(Input material Opens)

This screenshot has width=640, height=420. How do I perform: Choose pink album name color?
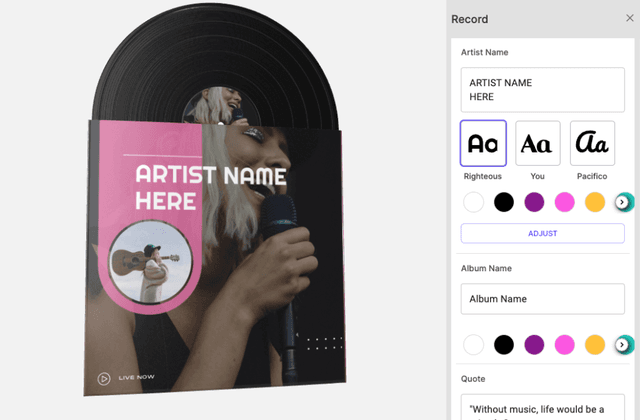click(x=564, y=345)
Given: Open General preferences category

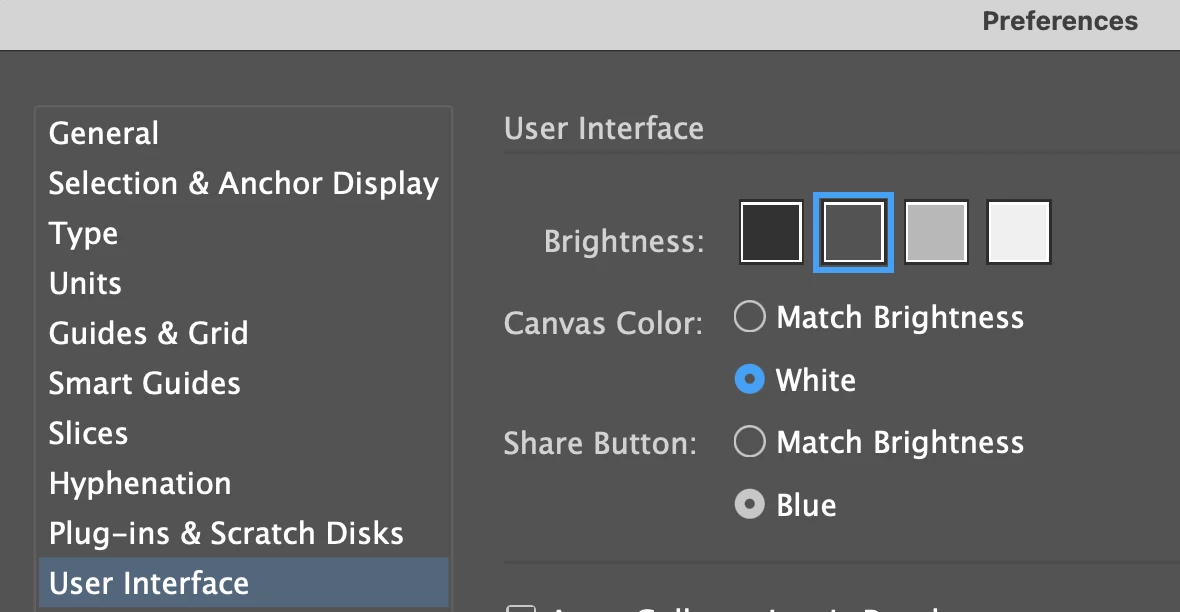Looking at the screenshot, I should click(x=104, y=133).
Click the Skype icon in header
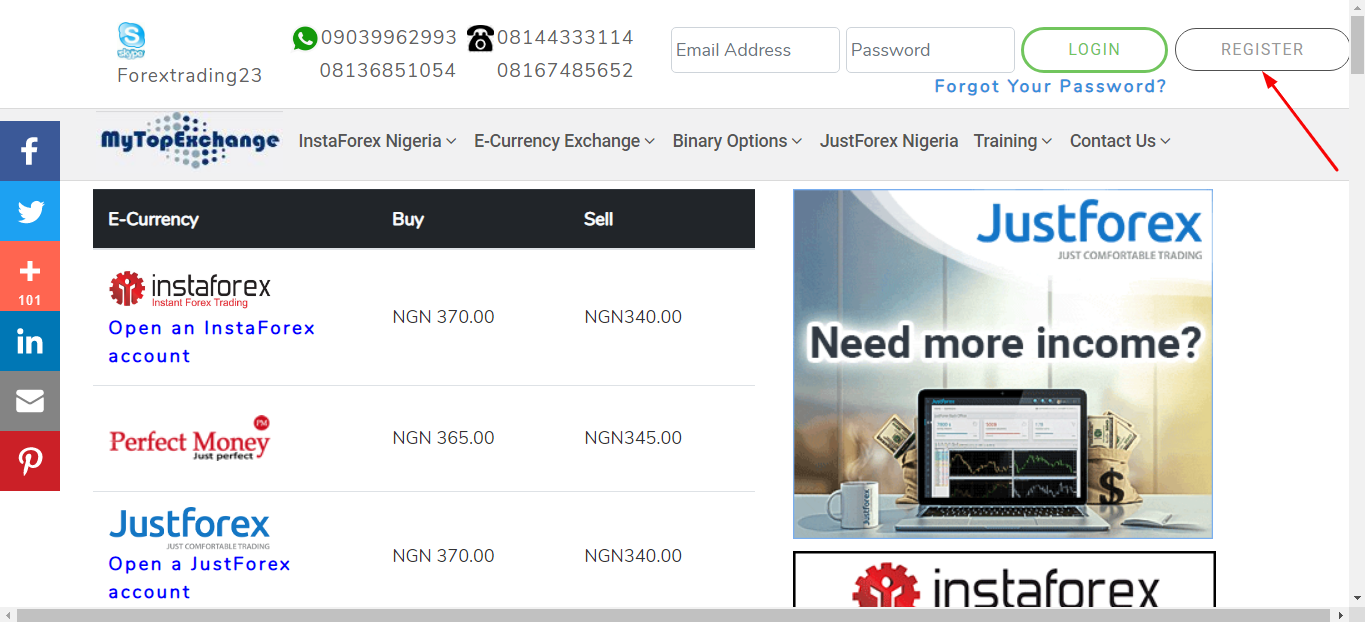Image resolution: width=1365 pixels, height=622 pixels. coord(131,41)
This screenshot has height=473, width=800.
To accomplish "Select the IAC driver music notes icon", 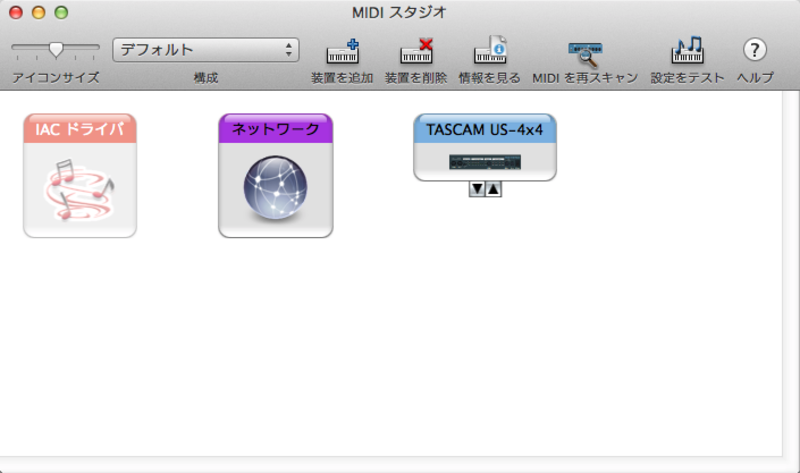I will (x=80, y=189).
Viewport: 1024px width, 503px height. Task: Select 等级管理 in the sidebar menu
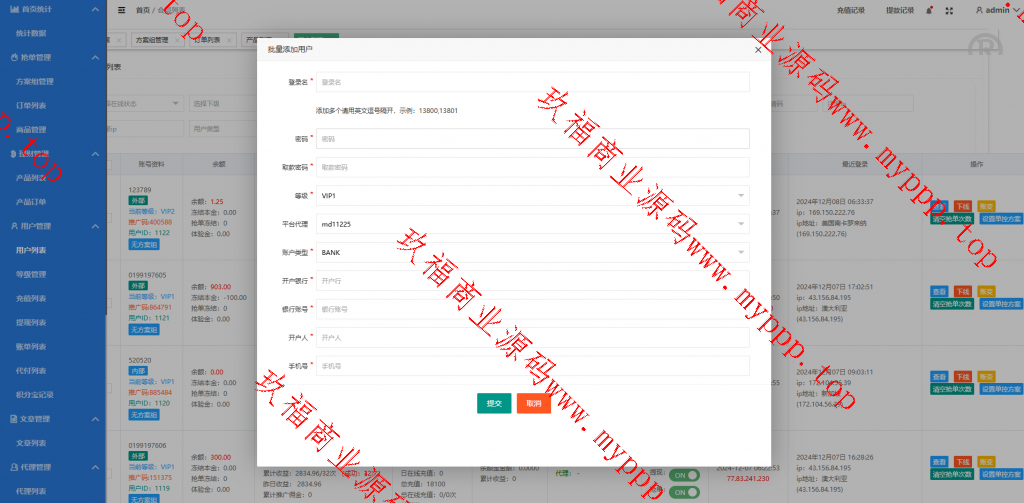coord(32,274)
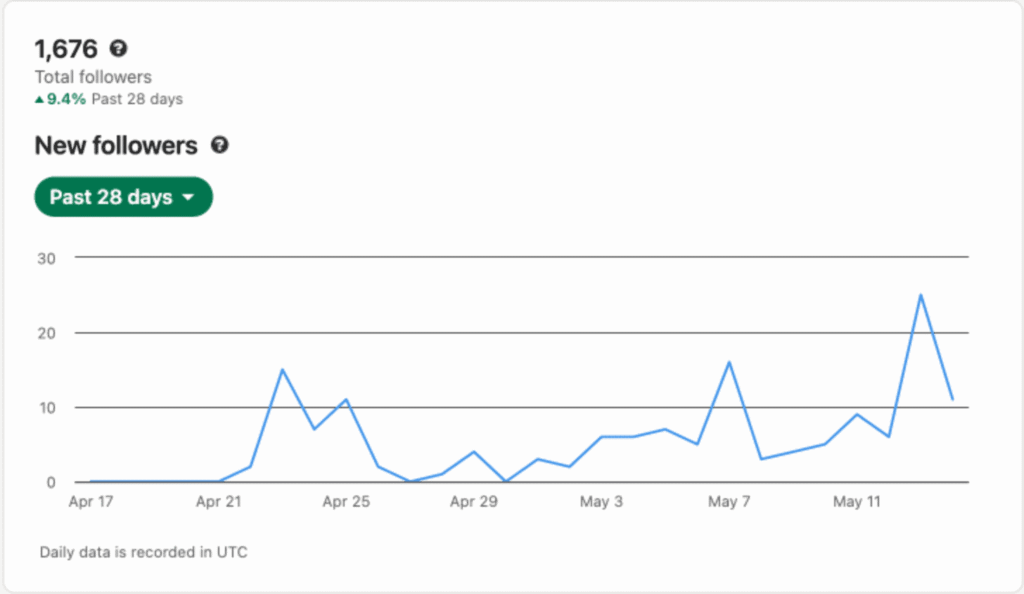Click the May 11 date label
The image size is (1024, 594).
(857, 502)
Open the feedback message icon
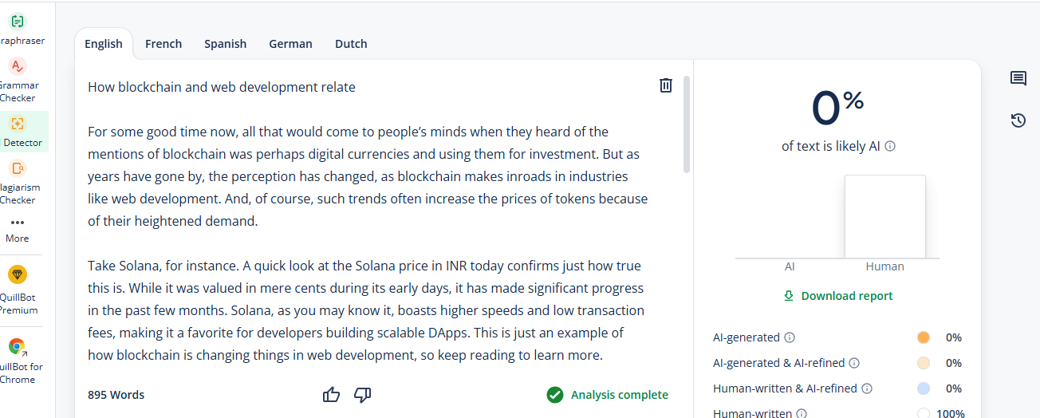This screenshot has width=1040, height=418. coord(1018,79)
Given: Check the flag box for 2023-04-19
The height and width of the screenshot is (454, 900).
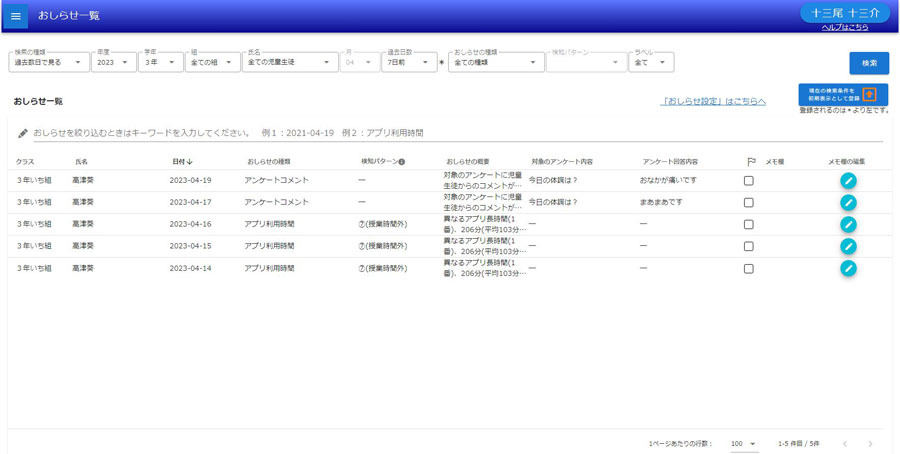Looking at the screenshot, I should tap(748, 181).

(Input material Closes)

__Prompt__. The answer must be the lines of the entries above, written out exactly from the first through the one with "This screenshot has height=473, width=800.", and no pictures.

__Response below__.
This screenshot has width=640, height=420. How do I perform: Choose pink album name color?
click(x=564, y=345)
Given: Open General preferences category

Looking at the screenshot, I should click(x=104, y=133).
Click the Skype icon in header
Image resolution: width=1365 pixels, height=622 pixels. coord(131,41)
This screenshot has height=473, width=800.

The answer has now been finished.